Rapid recruitment in the Red Sea soft coral, Xenia macrospiculata Gohar, 1940, depends largely on both its ability to migrate and its asexual reproduction. Colonization of artificial substrates and experimentally-denuded natural surfaces by this species takes place all year round. The migratory behavior of X. macrospiculata was detected as translocation of a wide size range of colonies from densely populated patches towards vacant neighboring spaces. The most intense colonization occurrs in the shallow reef (3–5 m), while in the deep zone (27–30 m) recruitment rate is lower. The migratory nature of X. macrospiculata enhances dispersion and enlarges the area of its aggregations. Furthermore, X. macrospiculata multiplies asexually by colony fission, facilitating dispersal and colonization capacity of this coral. Fission results in not only an increase of population density but also the regulation of colony size.

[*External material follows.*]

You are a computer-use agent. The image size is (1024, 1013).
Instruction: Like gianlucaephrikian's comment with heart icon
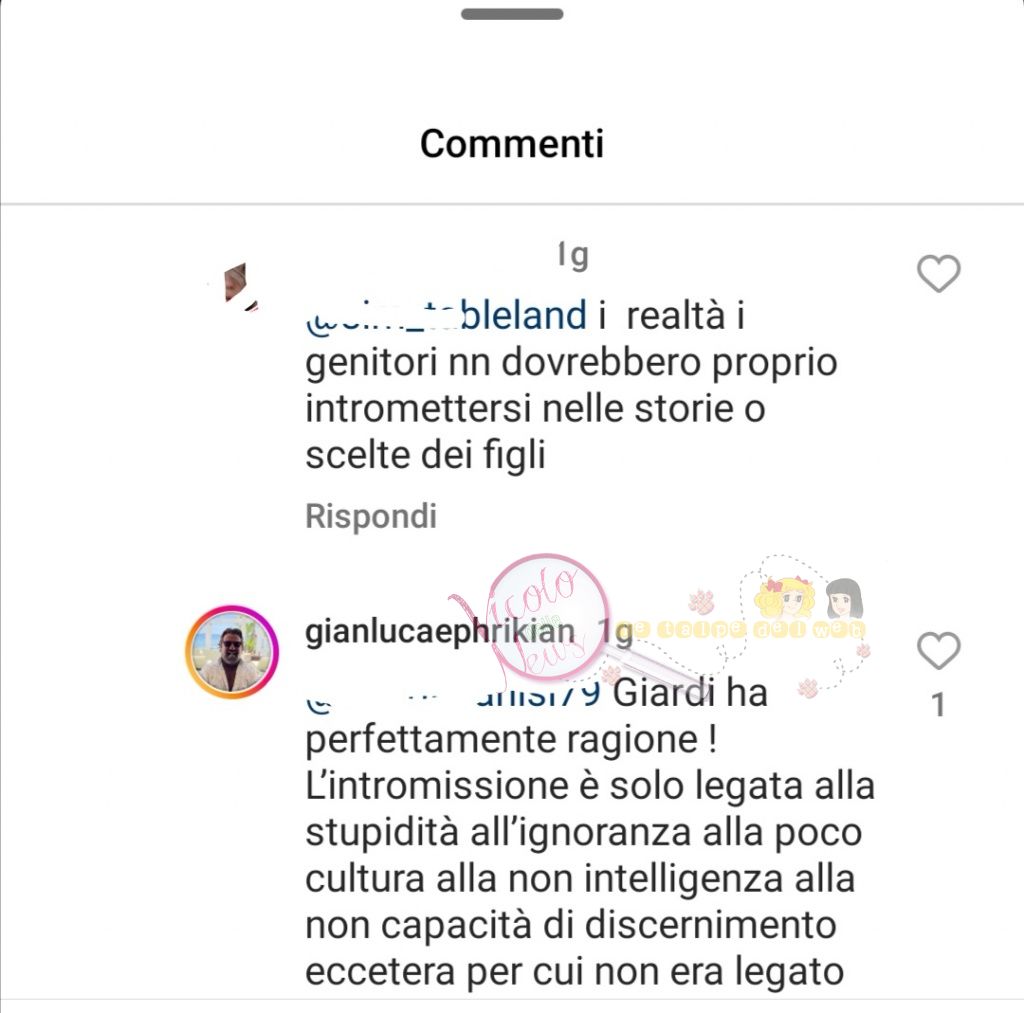point(938,651)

Colonization and space dominance exhibited by X. macrospiculata are largely due to vegetative processes. These features coupled with high fecundity, prolonged period of planulation and an early onset of reproduction, suggest that among Red Sea soft corals, X. macrospiculata, is situated on the "r" end point of an r–K continuum. Nevertheless, this species deviates from a "typical" r-strategist by displaying high competitive ability, which reinforces its success in maintaining high population density.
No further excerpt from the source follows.